Since 2010, PPMI has been collecting valuable resources for research, pairing biosamples (DNA, RNA, plasma, serum, whole blood, urine, saliva, and peripheral blood mononuclear cells) with clinical and imaging data to understand the underlying changes in the body as Parkinson’s starts and progresses. More than 1,400 volunteers – people with early-stage PD, individuals with risk factors, and healthy control volunteers – enrolled across 33 sites in 11 countries, contributing data and samples over at least five years.

Led by principal investigator Ken Marek, MD, of the Institute of Neurodegenerative Disorders and a consortium of international committee members, PPMI makes its data set and biorepository – the most robust in PD to date – available to academia and industry to accelerate breakthroughs. Researchers around the world have downloaded PPMI data more than eight million times, and the study has fielded more than 200 biosample requests. PPMI data is also a cornerstone of data harmonization initiatives such as AMP-PD, which counts ASAP and MJFF as partners.

For researchers: access data from PPMI.

For potential participants: learn more about how to get involved through The Michael J. Fox Foundation.

PPMI Target Cohorts

PPMI aims to reach its target enrollment by the end of 2023.

ASAP & PPMI

ASAP is supporting the expansion of PPMI, growing its clinical cohort to more than 4,000 participants at 50+ sites, with half of the study population carrying clinical or genetic risk factors without manifesting PD. Additionally, PPMI recently launched an online platform open to anyone over the age of 18 in the U.S. (with plans to expand).

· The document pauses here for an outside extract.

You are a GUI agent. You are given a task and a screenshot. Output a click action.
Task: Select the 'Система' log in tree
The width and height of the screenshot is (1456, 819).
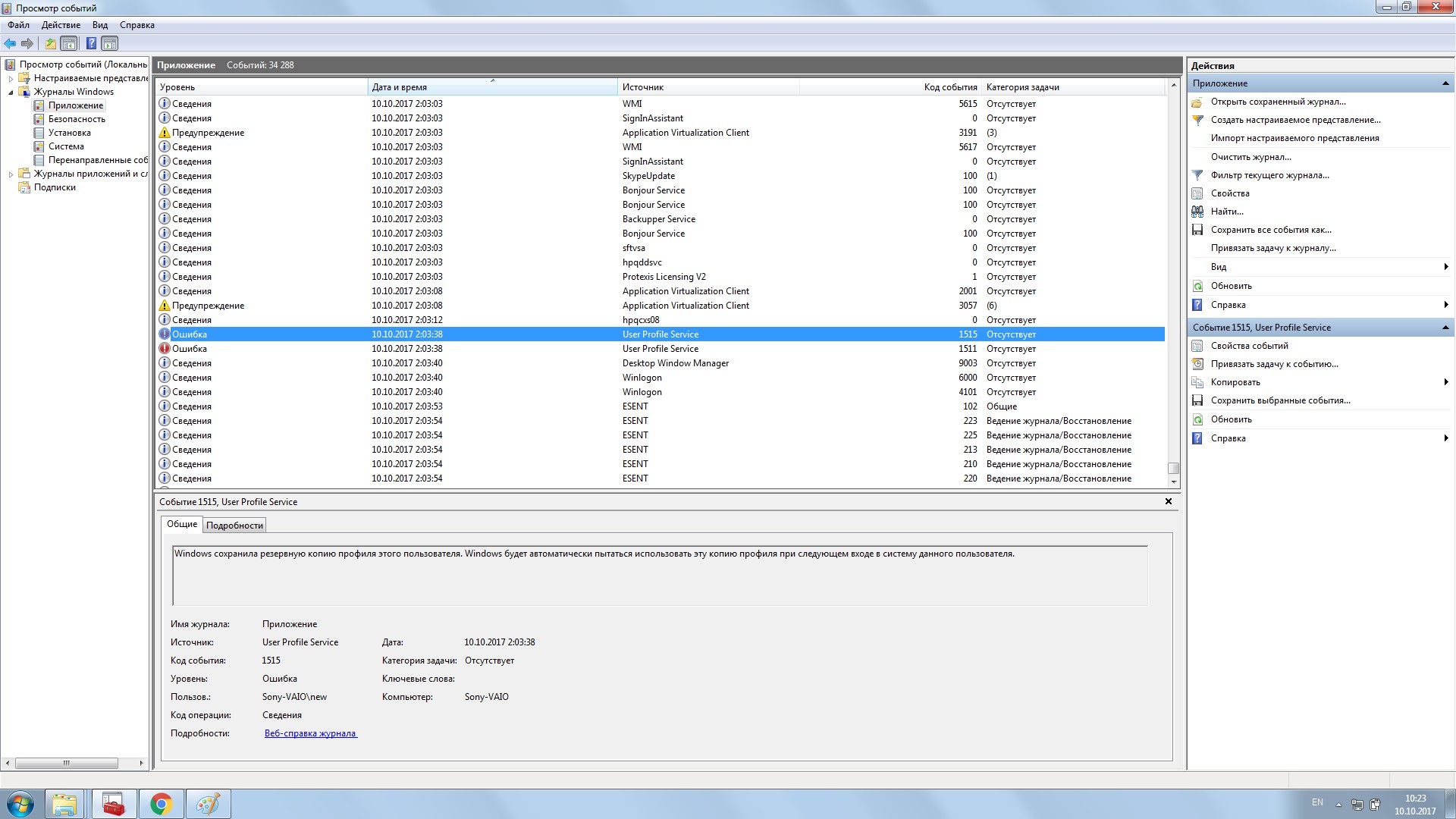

This tool collects data on health and disease and screens individuals for PD risk factors that may nominate them for further testing and site enrollment.

ASAP’s support also enables PPMI to continue to follow its original cohort, some more than a decade from disease onset and others now with PD who contributed data pre-diagnosis. This expansion will facilitate an unprecedented look at the progression of Parkinson’s from the molecular scale to the clinical scale, from pre-motor to later-stage disease.

“PPMI lays the groundwork for progress toward new treatments and cures. With ASAP support, we are able to exponentially grow the impact of our study and move closer to stopping disease before it starts.”